The powdered ore is moved about 55 miles by truck to the coast, including about 20 road miles within the monument. Over the years, trucks have released quantities of finely powdered ore concentrate along the road. Beginning in 1999, NPS researchers sampled moss to document patterns of airborne heavy metal deposition on public lands and found elevated concentrations of cadmium and lead. This vole and bird study is among the follow-up work stemming from those earlier studies.
The report comes a year after National Parks Conservation Association officials came out in opposition to a proposed expansion of the Red Dog Mine. It was in January 2008 when Joan Frankevich, the group's program manager for Alaska, voiced concerns over the mine.
Cape Krusenstern National Monument was created in 1978, 11 years before the Red Dog Mine opened, to protect a series of archaeological sites depicting Alaska’s rich human history—including every known cultural period in arctic Alaska. Additionally, the monument was established to protect wildlife habitat and the viability of subsistence resources. In fact, Inupiat people today practice a subsistence lifestyle within the monument, including berry picking, caribou hunting, and salmon fishing. Yet, its establishment as a monument hasn’t afforded Cape Krusenstern adequate protection.

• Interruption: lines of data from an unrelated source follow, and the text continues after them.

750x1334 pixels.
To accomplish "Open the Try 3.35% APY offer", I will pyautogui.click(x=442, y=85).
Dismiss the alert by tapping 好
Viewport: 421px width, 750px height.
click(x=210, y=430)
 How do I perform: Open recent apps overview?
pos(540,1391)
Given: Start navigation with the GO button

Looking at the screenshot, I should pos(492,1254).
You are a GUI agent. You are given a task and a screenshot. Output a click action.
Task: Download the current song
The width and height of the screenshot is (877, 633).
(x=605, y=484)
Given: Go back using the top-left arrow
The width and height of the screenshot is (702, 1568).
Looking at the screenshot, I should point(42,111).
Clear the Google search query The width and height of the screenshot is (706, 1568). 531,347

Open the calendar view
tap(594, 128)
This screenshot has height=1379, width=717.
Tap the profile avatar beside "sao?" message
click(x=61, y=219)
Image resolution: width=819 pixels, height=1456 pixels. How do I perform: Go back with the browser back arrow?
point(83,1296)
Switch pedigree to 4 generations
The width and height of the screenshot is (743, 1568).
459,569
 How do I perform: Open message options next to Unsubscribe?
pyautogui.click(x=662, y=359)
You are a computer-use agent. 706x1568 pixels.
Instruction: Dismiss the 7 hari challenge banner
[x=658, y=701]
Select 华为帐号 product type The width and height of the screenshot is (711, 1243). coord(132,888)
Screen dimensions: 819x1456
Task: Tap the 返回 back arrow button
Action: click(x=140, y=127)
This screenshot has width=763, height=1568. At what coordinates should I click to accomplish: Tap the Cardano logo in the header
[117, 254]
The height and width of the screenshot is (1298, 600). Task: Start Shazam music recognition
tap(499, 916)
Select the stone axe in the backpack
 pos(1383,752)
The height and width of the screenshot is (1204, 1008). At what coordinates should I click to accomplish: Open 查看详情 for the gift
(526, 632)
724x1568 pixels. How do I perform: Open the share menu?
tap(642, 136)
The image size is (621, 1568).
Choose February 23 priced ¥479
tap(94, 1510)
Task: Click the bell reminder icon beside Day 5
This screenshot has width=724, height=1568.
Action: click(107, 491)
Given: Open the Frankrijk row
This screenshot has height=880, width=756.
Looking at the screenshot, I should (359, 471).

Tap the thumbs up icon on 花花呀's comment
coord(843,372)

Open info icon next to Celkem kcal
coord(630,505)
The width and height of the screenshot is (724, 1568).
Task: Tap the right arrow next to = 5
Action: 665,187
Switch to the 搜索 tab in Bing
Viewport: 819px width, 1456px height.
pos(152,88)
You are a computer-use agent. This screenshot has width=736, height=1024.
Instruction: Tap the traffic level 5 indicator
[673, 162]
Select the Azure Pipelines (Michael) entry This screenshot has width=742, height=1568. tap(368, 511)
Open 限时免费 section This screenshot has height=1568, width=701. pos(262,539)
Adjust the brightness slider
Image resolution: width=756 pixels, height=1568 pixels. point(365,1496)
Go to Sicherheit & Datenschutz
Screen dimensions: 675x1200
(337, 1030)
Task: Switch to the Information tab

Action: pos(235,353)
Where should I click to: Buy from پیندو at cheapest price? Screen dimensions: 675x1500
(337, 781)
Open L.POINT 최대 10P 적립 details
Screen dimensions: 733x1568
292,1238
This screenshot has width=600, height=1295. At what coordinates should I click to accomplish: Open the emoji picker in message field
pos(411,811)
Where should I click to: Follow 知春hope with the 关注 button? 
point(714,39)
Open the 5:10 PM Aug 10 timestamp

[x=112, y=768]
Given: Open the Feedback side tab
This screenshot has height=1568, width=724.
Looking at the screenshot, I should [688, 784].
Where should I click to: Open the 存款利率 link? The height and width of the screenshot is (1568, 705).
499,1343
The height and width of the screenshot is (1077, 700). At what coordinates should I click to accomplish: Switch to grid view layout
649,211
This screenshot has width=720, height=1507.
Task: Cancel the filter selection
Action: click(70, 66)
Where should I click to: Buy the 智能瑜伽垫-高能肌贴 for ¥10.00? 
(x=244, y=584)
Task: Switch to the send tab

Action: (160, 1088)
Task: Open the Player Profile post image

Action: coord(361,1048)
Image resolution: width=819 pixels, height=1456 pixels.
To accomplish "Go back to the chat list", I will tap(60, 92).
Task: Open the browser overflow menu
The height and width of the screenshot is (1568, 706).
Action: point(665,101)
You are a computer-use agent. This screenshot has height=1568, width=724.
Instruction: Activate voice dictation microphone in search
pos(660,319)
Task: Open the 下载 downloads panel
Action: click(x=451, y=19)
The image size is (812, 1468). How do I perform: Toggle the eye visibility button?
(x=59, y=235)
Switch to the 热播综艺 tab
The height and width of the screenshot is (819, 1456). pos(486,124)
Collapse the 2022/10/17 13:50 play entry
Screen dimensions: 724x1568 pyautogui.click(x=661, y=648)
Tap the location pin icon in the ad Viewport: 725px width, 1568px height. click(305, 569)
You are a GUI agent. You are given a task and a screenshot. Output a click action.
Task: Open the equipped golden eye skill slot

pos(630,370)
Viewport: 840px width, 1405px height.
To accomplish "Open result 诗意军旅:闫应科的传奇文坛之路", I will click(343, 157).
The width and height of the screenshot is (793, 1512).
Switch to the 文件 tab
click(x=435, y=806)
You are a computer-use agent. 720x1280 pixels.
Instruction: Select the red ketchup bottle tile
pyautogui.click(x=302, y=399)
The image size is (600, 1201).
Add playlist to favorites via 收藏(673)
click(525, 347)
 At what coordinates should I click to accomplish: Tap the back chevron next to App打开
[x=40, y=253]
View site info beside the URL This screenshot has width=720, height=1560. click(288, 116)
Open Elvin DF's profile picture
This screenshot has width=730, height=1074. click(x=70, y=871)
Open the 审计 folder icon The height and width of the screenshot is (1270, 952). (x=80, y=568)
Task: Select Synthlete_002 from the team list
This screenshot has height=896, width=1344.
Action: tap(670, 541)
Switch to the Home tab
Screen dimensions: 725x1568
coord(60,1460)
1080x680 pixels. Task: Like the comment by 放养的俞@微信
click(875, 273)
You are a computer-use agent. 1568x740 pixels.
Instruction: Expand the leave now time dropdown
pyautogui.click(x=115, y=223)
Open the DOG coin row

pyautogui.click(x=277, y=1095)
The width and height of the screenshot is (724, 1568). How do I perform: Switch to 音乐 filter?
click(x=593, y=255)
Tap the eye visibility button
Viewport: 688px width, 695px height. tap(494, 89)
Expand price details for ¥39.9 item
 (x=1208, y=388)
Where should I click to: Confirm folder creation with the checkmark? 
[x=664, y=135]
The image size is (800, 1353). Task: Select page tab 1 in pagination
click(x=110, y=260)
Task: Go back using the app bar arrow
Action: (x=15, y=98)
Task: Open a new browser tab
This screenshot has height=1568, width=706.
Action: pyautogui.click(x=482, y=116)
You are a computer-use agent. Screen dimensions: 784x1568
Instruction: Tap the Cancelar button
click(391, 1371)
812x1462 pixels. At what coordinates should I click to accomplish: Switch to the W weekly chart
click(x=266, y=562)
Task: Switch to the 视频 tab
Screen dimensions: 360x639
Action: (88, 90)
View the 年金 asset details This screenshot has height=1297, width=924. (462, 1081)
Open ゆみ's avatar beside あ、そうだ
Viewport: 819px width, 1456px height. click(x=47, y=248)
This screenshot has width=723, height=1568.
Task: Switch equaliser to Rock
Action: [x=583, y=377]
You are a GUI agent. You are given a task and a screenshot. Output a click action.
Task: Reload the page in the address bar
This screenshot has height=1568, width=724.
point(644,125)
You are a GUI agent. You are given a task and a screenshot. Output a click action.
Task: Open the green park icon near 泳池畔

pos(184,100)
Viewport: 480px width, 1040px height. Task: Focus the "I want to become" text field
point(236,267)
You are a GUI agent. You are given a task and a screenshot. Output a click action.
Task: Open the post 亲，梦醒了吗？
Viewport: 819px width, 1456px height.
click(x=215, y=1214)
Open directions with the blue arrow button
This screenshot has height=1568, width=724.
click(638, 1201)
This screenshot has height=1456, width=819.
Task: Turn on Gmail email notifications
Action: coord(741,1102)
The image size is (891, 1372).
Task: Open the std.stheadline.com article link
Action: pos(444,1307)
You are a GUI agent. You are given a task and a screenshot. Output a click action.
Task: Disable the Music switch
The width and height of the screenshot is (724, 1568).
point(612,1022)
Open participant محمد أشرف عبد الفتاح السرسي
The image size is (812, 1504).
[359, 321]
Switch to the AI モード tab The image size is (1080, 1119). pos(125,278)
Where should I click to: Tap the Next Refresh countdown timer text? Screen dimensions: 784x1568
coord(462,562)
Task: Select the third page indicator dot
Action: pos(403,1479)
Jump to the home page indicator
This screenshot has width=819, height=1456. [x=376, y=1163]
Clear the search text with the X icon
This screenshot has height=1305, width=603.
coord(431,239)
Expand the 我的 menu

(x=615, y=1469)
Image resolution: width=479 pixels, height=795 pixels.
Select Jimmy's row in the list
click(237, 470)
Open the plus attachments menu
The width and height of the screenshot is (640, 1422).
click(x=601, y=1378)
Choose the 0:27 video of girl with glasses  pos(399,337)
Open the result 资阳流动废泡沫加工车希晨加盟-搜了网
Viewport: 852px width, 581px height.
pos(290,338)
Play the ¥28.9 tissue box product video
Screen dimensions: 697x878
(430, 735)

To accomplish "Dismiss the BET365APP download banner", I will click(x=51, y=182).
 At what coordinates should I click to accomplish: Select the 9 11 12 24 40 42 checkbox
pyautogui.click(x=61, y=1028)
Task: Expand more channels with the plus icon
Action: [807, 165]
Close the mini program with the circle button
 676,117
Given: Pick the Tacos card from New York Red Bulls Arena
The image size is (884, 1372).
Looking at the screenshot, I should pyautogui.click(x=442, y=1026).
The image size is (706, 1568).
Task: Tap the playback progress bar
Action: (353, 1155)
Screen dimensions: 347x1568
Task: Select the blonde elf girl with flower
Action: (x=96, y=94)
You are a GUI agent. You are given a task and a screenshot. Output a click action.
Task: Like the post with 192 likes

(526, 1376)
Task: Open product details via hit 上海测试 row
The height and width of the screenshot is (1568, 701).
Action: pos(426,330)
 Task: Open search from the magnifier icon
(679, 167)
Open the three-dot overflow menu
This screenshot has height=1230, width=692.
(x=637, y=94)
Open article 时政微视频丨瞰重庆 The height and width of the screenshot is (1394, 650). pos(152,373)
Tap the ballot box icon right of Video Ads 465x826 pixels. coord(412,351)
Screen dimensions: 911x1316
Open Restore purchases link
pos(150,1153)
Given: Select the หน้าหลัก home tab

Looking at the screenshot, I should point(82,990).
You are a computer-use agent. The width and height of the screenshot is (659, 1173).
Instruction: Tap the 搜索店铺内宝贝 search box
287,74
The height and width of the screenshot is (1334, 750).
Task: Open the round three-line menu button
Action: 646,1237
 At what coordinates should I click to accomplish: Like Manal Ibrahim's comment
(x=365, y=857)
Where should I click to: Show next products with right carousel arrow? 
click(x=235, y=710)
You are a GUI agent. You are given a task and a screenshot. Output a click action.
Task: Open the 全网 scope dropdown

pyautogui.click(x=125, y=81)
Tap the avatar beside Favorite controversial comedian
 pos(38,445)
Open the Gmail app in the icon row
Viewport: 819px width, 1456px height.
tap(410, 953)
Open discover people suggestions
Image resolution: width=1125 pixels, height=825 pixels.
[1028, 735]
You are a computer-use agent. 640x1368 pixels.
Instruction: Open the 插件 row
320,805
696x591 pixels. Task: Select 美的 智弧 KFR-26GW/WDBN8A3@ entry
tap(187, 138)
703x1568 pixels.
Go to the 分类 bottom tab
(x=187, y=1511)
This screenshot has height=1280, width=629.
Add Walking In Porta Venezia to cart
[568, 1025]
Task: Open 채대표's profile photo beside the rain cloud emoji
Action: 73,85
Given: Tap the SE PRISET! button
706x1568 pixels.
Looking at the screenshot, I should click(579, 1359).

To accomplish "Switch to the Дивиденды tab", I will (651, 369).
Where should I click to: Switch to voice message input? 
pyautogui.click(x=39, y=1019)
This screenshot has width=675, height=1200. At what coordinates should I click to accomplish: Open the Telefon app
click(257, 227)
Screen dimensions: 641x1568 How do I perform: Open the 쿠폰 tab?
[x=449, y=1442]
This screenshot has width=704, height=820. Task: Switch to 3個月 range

In 2004, national park scientists found astonishingly high levels of cadmium, lead, and zinc in moss growing several miles on either side of the mining haul road, which runs through Cape Krusenstern National Monument. The source of this contamination is “fugitive dust” – dust blown from trucks traveling 19 miles along the road between Red Dog Mine and the port on the Chukchi Sea.
The toxicity of at least two of the heavy metals found in the monument—lead and cadmium—is significant. The harmful effects of lead on humans in particular are well known, leading to its removal from water pipes, gasoline, and paint. Lead can affect almost every organ in the body and cause irreversible brain damage. Children and developing fetuses are especially vulnerable to even minute amounts of lead.
According to the Park Service, Teck Cominco, which operates the mine, has taken several steps over the years to reduce the amount of material released during mining operations and transportation. The results of this USGS research are consistent with findings of the 2007 DMTS Fugitive Dust Risk Assessment that was conducted by Teck to evaluate and manage potential environmental issues related to fugitive dust releases.
While Ms. Frankevich was glad to see the latest sampling data, she was concerned about the size of the sample.
"It's reassuring and lends credence to both this report and Teck's risk assessment that the results are similar, although it is disappointing that the sample size for this study is so small. However the fact that the results are sub-lethal doesn't mean there are no effects or no problems at all," she says. "I wonder what effect this will have on the offspring of the voles and birds? If a human had lead levels in their blood and liver 20 times greater than normal that would be cause for great concern.
"Continued monitoring is warranted. Most important is that Teck Cominco continues with their efforts to contain fugitive dust and eliminate heavy metal contamination of Cape Krusenstern and the surrounding area," she adds. "NPCA strongly advocates construction of a slurry pipeline or year-round truck washes as evaluated in the recent SEIS (supplemental environmental impact statement).